Fragmento del documento:

Las altas temperaturas no son el único riesgo de estas incursiones al cráter; la emisión de gases y la inestabilidad del terreno complican el trabajo de campo. «Cuando accedemos a esa zona siempre vamos equipados con protección individual -traje, cascos, gafas-, además de medidores de gases. Sobre todo, intentamos no acceder a zonas con mucha pendiente por la inestabilidad de las paredes», indica el vulcanólogo que, en esos arriesgados paseos, escucha a menudo el ruido de los desprendimientos en el interior de los conos. «Algunas veces -dice Meletlidis- tenemos previsto acceder a algún punto y tenemos que abandonar porque las condiciones meteorológicas y la emisión de gases son adversas».
Y es que la desgasificación es la principal actividad del volcán en esta fase posteruptiva. «El material se solidifica en profundidad y, cuando lo hace, se rompe. Esas fracturas provocan gases que salen a la superficie. Este proceso durará varios meses, hasta que el material esté tan frío que los gases no tengan entidad suficiente para salir», explica el vulcanólogo que aclara que el volcán palmero ahora está emitiendo más vapor de agua que dióxido de azufre o dióxido de carbono. «Antes hablábamos toneladas diarias de dióxido de azufre ahora solo de unas decenas de kilogramos», comenta.
Esta desgasificación no es continua y aparece en distintas zonas de forma puntual, lo que entraña un riesgo impredecible. Por eso, Meletlidis pide que nadie se juegue la vida por saciar su curiosidad o por sacar una foto en las coladas. «Además de los gases tóxicos, el peligro principal es la inestabilidad del material», sobre todo, en los frágiles techos de los tubos volcánicos que, al pisarlos, se rompen, pudiendo provocar caídas en huecos donde las rocas se mantienen a 600 grados.

Filas de datos de señalamiento:
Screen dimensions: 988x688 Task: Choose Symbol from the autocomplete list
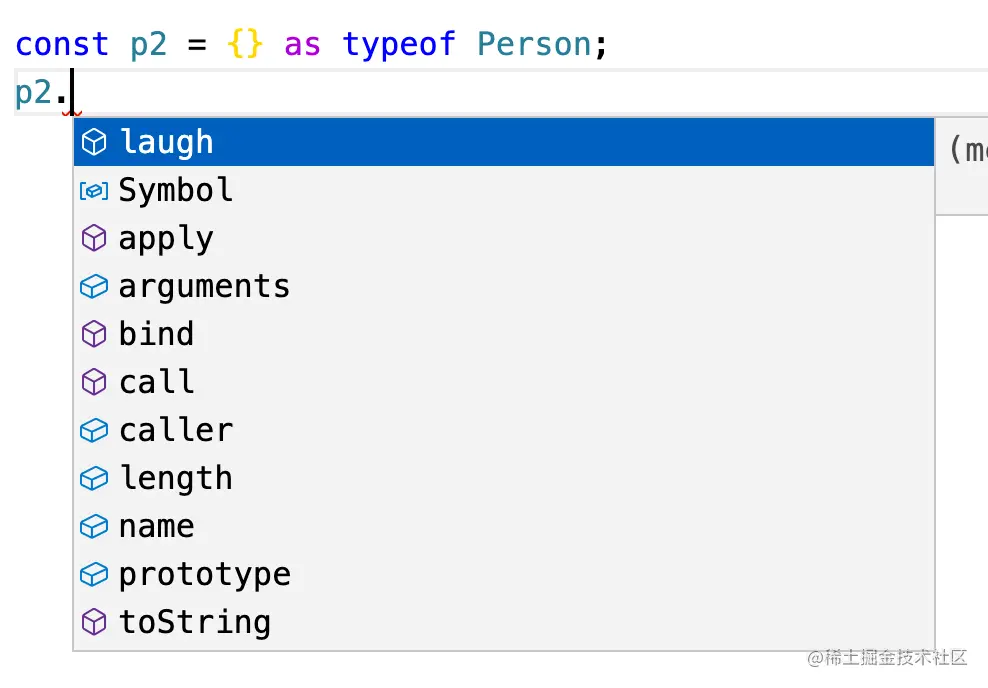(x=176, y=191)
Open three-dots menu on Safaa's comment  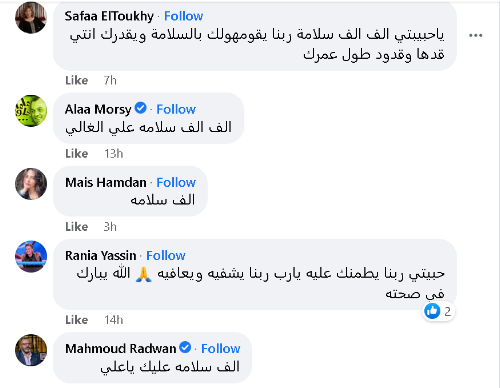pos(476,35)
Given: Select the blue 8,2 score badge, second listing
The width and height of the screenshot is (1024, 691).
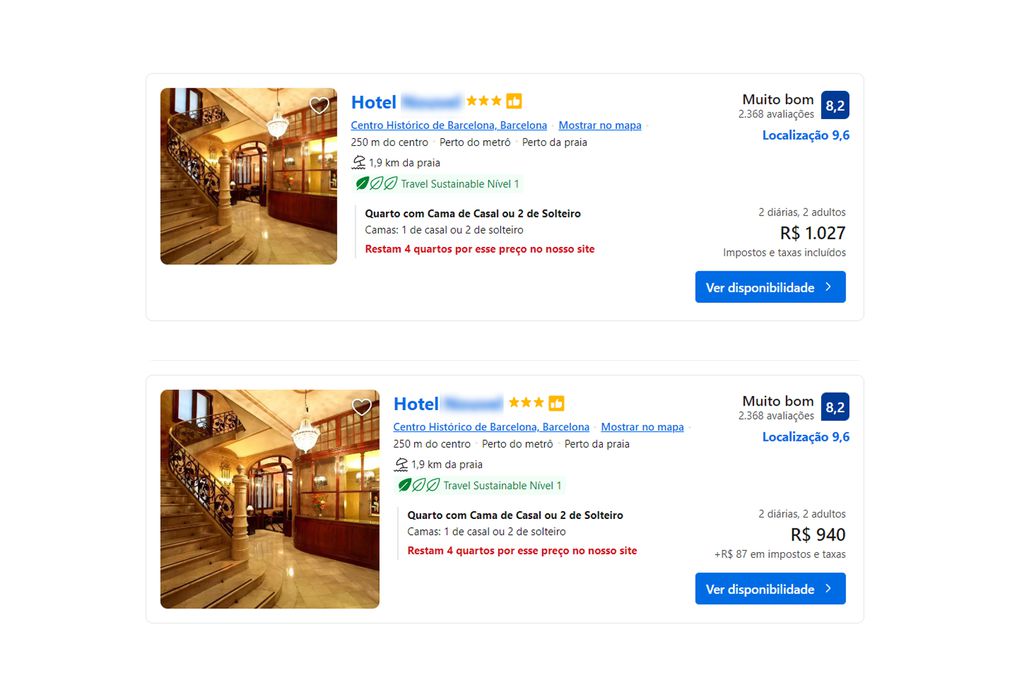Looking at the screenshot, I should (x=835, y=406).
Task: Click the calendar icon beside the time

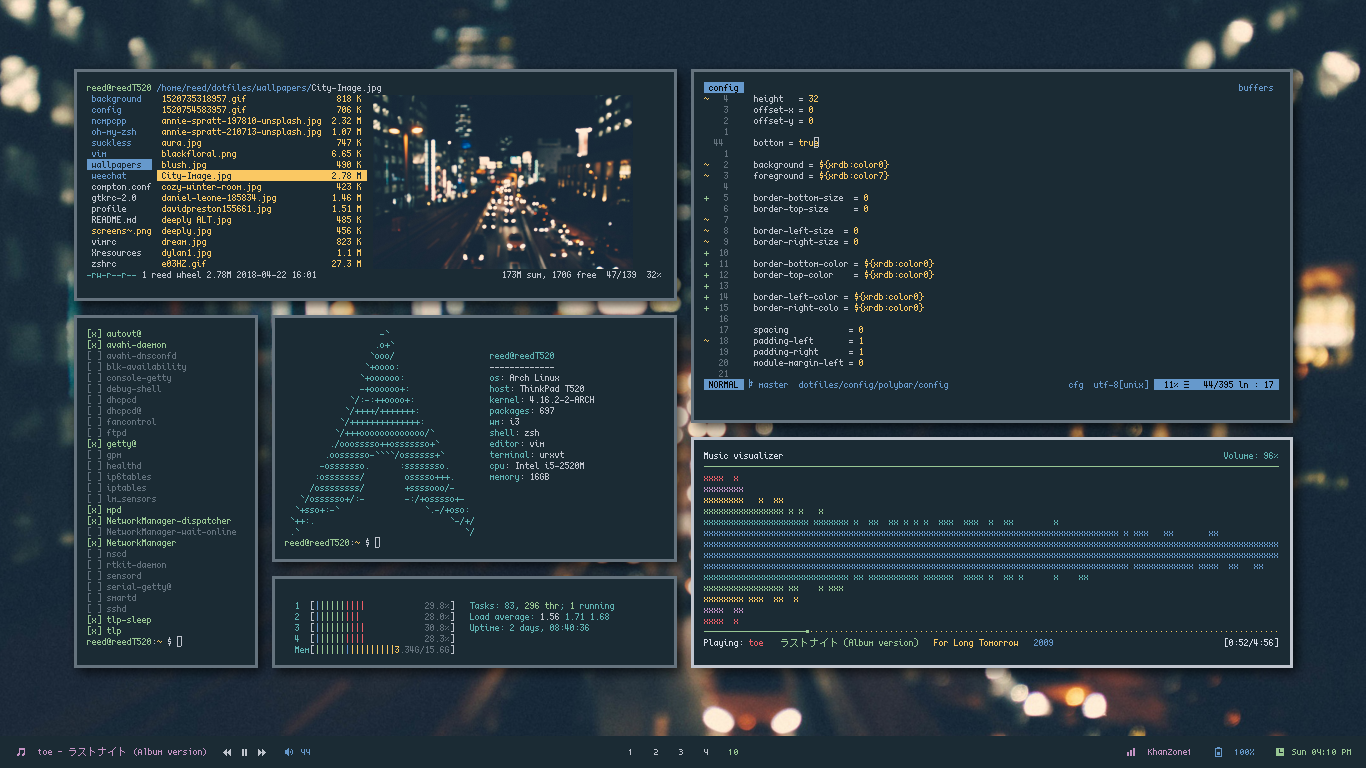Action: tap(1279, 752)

--

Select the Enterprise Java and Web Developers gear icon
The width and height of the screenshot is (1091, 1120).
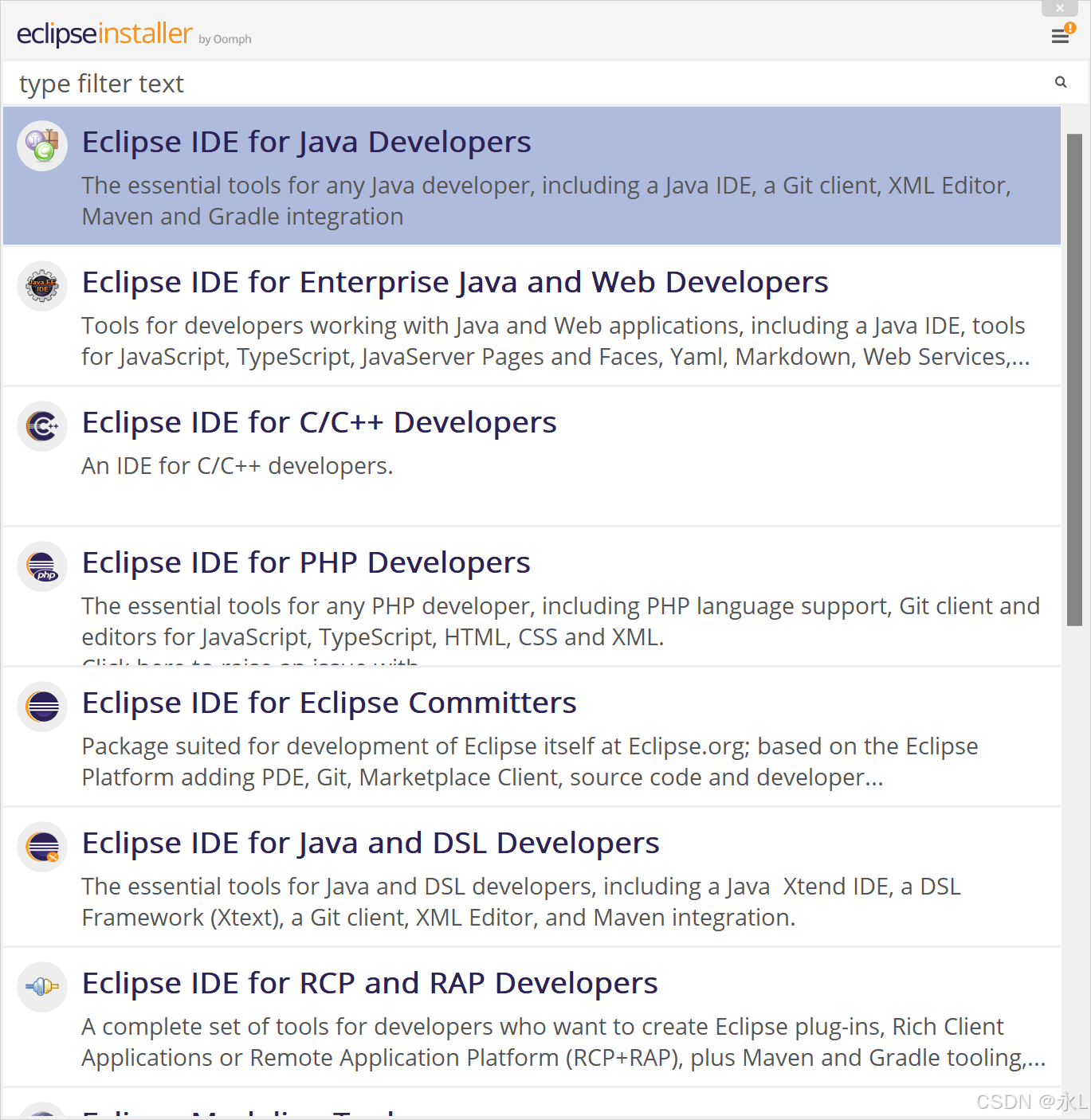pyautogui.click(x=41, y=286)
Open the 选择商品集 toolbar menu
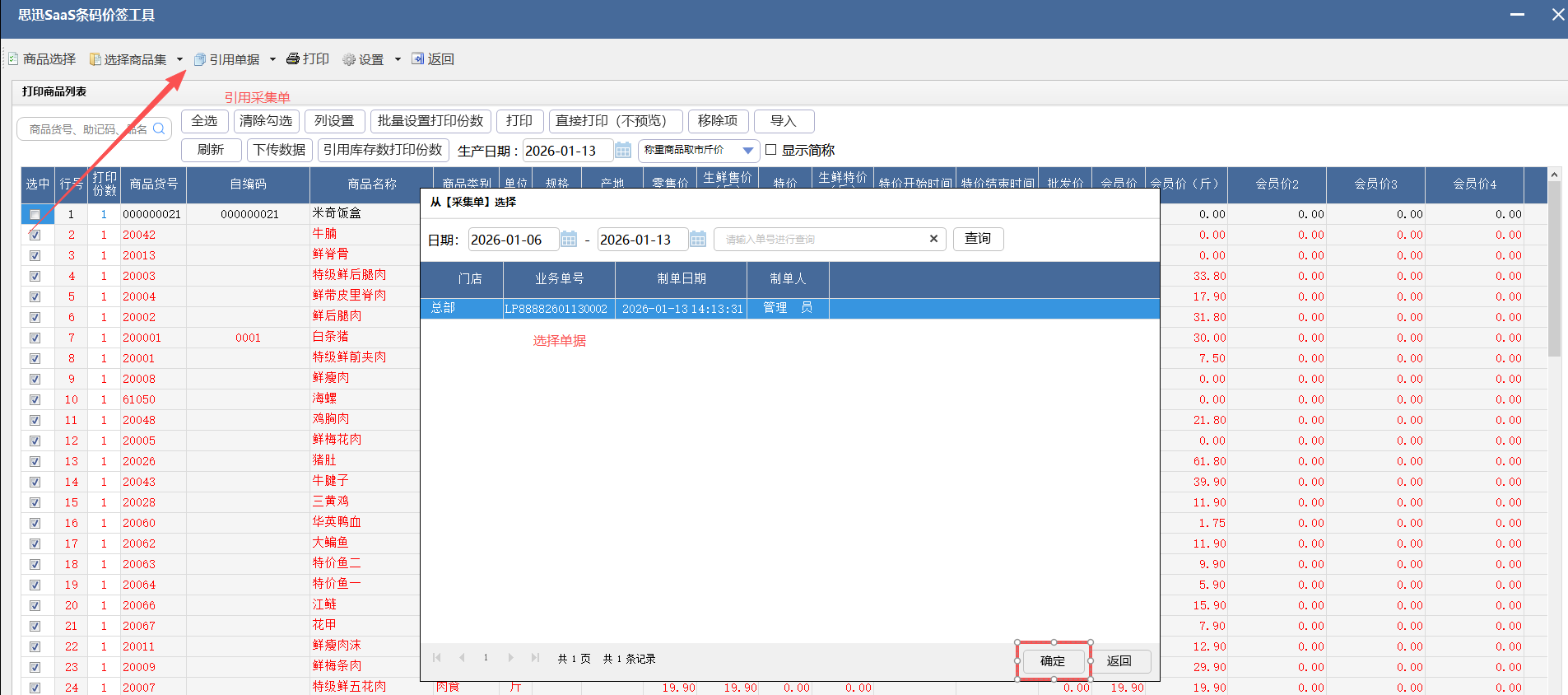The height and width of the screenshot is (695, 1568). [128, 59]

Instrucciones:
[1] Según el fragmento sobre el volcán palmero, ¿qué gas emite ahora el volcán en mayor cantidad que el dióxido de azufre o el dióxido de carbono?
[2] Reproduce del fragmento sobre el volcán palmero todo lo que va desde "Esta desgasificación no" hasta "a 600 grados.", sin alterar nada.

Lista de respuestas:
[1] Vapor de agua.

[2]
Esta desgasificación no es continua y aparece en distintas zonas de forma puntual, lo que entraña un riesgo impredecible. Por eso, Meletlidis pide que nadie se juegue la vida por saciar su curiosidad o por sacar una foto en las coladas. «Además de los gases tóxicos, el peligro principal es la inestabilidad del material», sobre todo, en los frágiles techos de los tubos volcánicos que, al pisarlos, se rompen, pudiendo provocar caídas en huecos donde las rocas se mantienen a 600 grados.